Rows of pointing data
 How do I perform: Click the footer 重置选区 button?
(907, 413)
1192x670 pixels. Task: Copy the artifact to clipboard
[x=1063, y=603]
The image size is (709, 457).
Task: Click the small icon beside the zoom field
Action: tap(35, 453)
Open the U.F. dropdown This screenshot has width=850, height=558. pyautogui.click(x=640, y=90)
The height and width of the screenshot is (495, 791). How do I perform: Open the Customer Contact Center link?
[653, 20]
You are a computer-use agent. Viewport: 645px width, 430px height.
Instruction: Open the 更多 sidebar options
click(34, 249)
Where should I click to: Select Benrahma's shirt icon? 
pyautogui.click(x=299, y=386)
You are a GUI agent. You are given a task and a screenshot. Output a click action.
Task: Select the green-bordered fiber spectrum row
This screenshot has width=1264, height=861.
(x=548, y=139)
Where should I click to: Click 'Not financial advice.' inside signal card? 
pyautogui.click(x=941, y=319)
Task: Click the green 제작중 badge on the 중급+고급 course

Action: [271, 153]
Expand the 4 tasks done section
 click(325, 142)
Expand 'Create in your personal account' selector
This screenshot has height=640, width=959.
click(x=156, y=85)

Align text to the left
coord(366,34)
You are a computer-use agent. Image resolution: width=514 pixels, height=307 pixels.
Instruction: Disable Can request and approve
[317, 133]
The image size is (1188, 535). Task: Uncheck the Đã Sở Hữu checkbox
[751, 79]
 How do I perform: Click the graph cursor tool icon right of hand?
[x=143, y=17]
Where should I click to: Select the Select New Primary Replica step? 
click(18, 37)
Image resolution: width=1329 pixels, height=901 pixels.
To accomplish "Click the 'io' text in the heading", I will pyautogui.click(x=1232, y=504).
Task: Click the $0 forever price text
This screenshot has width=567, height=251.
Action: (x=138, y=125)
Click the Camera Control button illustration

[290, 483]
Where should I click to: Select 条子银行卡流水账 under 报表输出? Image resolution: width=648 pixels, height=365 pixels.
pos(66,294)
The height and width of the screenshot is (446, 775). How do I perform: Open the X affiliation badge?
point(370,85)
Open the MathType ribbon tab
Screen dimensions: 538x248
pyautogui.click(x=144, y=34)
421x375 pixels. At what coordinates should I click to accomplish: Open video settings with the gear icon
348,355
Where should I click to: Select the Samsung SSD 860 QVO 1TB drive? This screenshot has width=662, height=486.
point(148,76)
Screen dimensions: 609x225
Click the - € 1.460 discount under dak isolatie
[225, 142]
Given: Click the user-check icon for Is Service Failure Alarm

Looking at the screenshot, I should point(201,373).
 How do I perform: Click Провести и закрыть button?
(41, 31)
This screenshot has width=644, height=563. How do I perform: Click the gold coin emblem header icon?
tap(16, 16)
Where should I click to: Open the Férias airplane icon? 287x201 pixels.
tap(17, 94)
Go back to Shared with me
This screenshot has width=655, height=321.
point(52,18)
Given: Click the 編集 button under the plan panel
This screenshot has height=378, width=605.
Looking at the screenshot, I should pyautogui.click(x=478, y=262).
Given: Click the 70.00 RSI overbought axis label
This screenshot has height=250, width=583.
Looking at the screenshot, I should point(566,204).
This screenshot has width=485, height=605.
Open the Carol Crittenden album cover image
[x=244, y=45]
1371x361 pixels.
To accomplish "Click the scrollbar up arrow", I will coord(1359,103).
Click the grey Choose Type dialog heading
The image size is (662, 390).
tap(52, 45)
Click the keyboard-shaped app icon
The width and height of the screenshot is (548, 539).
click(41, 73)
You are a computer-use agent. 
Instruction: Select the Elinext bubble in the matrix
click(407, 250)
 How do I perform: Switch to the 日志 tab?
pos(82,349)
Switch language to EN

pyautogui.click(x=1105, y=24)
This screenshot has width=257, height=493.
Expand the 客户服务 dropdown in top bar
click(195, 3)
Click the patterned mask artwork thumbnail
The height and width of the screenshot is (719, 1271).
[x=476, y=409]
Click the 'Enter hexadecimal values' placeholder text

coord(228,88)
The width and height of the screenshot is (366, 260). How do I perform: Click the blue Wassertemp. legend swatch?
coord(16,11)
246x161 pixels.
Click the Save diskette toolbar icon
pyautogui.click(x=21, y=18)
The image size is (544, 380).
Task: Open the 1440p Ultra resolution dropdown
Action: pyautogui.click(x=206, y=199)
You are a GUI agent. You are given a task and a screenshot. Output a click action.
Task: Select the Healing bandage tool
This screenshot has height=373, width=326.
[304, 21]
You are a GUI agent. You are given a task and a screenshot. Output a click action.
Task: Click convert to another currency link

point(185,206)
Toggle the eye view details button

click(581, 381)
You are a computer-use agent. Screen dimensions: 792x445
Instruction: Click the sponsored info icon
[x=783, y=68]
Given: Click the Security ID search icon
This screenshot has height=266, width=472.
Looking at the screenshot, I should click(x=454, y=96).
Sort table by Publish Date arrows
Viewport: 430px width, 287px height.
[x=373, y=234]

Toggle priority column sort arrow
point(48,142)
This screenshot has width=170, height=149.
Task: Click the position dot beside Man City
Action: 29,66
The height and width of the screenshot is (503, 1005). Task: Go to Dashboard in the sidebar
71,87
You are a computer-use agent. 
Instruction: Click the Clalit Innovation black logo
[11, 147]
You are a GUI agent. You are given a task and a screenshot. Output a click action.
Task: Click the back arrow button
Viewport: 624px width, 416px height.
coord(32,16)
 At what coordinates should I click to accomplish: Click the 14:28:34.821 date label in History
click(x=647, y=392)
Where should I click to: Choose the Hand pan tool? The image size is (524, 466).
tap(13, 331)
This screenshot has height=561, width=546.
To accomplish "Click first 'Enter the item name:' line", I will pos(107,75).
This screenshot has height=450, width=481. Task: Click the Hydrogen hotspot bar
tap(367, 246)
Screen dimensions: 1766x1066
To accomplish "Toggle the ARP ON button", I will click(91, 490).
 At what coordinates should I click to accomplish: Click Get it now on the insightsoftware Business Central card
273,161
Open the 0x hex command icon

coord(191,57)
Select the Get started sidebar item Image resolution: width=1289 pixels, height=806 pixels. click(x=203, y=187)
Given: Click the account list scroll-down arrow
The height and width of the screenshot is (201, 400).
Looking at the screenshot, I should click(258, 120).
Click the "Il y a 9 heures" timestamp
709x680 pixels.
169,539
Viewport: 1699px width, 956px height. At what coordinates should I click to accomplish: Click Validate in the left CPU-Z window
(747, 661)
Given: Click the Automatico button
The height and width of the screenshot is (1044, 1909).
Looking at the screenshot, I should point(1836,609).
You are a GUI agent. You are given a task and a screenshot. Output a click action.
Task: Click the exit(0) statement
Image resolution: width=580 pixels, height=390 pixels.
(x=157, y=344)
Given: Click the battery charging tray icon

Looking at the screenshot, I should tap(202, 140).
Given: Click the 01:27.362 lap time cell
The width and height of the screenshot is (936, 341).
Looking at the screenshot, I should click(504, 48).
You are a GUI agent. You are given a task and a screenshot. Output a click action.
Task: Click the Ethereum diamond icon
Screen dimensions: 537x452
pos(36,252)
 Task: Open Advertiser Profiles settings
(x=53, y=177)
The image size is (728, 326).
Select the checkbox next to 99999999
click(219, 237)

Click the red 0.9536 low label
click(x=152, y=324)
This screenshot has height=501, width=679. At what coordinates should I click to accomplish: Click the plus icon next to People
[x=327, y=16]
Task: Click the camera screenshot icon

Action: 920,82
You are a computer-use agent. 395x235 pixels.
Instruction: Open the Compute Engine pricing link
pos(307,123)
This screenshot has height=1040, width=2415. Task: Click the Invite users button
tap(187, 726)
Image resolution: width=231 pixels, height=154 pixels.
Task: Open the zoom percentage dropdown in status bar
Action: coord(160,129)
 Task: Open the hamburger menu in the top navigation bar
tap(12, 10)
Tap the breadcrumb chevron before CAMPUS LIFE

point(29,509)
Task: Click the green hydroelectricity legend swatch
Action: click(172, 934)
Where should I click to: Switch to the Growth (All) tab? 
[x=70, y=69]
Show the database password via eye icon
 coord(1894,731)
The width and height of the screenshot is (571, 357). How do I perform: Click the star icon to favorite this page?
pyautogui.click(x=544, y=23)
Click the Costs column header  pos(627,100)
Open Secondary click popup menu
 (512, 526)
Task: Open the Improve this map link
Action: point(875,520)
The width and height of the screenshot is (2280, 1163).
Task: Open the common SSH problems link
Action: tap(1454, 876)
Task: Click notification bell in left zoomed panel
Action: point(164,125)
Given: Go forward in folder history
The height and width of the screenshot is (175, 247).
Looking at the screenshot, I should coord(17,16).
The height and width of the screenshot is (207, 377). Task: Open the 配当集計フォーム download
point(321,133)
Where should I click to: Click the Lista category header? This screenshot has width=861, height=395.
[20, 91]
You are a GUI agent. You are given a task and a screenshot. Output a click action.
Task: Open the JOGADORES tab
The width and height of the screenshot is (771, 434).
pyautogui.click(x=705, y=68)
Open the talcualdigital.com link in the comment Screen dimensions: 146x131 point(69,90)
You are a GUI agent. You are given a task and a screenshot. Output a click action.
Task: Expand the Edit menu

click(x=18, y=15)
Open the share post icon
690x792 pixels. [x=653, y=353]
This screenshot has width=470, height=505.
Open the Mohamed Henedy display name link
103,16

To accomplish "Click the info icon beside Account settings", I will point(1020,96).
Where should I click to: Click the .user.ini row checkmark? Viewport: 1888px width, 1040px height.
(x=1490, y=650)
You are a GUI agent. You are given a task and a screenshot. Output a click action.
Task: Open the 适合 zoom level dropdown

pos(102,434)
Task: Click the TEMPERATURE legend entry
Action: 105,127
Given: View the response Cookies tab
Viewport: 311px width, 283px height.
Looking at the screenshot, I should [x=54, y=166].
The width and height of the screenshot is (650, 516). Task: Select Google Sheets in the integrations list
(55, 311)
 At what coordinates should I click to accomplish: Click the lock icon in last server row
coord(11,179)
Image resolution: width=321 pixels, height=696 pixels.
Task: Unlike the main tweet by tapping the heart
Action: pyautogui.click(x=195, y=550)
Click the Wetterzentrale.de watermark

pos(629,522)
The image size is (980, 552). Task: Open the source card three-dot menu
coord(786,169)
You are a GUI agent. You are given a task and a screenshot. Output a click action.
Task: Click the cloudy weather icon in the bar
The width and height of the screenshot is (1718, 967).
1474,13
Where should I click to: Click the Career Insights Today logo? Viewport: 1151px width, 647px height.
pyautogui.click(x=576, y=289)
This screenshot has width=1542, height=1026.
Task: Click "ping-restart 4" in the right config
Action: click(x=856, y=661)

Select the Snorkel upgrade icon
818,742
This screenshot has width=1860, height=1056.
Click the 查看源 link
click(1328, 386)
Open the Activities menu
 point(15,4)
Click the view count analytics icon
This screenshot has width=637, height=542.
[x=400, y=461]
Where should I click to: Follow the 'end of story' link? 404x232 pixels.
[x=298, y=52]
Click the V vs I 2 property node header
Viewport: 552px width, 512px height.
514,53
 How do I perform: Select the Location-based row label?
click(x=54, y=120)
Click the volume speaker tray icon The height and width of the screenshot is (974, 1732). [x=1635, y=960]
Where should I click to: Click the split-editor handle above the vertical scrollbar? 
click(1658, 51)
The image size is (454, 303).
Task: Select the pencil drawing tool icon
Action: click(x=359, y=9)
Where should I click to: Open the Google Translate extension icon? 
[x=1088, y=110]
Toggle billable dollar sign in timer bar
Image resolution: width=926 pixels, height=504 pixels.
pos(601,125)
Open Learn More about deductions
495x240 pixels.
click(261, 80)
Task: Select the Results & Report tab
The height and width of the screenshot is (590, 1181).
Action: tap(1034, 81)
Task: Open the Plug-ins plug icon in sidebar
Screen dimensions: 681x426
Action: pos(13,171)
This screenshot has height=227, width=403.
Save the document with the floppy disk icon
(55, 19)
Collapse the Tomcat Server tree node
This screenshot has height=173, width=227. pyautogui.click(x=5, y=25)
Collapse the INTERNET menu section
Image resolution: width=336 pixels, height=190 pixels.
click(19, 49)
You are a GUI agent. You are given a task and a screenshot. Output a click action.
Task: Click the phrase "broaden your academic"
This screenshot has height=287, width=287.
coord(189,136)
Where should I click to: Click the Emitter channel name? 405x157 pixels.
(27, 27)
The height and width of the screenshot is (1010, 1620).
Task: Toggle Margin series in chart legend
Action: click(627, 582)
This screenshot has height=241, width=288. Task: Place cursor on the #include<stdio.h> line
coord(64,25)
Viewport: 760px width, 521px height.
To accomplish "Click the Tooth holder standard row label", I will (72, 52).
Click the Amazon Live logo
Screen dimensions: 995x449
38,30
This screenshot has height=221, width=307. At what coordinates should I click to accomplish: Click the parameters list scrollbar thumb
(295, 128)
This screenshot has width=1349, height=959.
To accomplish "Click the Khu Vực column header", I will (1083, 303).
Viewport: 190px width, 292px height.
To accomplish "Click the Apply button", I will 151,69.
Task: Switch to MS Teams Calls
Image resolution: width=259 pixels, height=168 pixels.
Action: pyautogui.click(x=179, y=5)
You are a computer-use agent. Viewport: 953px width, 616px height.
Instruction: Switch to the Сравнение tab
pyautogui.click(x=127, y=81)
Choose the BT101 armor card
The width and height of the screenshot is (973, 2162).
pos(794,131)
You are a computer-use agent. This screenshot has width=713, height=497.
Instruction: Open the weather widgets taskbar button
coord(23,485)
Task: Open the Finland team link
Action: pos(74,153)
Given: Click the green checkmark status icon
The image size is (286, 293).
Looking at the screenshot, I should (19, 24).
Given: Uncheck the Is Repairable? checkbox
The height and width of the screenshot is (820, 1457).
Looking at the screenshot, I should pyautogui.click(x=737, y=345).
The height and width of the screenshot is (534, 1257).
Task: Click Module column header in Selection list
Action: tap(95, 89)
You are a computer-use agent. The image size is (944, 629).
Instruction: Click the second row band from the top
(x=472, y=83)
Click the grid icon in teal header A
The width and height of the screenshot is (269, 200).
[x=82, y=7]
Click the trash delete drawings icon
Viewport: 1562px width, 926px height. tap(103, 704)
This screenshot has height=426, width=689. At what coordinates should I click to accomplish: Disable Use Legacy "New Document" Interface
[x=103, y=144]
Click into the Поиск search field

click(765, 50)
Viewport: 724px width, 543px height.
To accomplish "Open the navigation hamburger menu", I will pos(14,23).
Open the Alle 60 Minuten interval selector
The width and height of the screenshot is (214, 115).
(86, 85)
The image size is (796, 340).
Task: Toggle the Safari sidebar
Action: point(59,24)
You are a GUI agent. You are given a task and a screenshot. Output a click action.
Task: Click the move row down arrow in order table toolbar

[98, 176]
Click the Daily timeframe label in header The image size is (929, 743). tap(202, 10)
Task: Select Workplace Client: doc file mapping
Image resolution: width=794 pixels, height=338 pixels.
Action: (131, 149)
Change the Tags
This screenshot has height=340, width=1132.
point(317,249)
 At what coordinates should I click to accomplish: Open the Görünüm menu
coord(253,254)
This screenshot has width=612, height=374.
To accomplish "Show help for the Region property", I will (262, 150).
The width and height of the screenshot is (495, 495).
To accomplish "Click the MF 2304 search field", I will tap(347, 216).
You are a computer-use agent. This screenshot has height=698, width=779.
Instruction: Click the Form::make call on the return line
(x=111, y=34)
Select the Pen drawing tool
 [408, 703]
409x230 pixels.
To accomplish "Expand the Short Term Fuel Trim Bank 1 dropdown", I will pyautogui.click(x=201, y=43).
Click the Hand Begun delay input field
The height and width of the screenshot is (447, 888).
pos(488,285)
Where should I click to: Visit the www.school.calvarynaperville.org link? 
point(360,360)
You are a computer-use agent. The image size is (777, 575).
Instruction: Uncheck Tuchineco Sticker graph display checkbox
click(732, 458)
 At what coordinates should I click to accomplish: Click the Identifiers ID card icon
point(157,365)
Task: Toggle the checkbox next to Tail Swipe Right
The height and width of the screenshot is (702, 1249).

PROBLEM TO SOLVE:
Transcribe the listing above verbatim, from the line with "1192x670 pixels. Task: Copy" to the line with "Open the U.F.", both lines included.

RESULT OF THE TASK:
1192x670 pixels. Task: Copy the artifact to clipboard
[x=1063, y=603]
The image size is (709, 457).
Task: Click the small icon beside the zoom field
Action: tap(35, 453)
Open the U.F. dropdown This screenshot has width=850, height=558. pyautogui.click(x=640, y=90)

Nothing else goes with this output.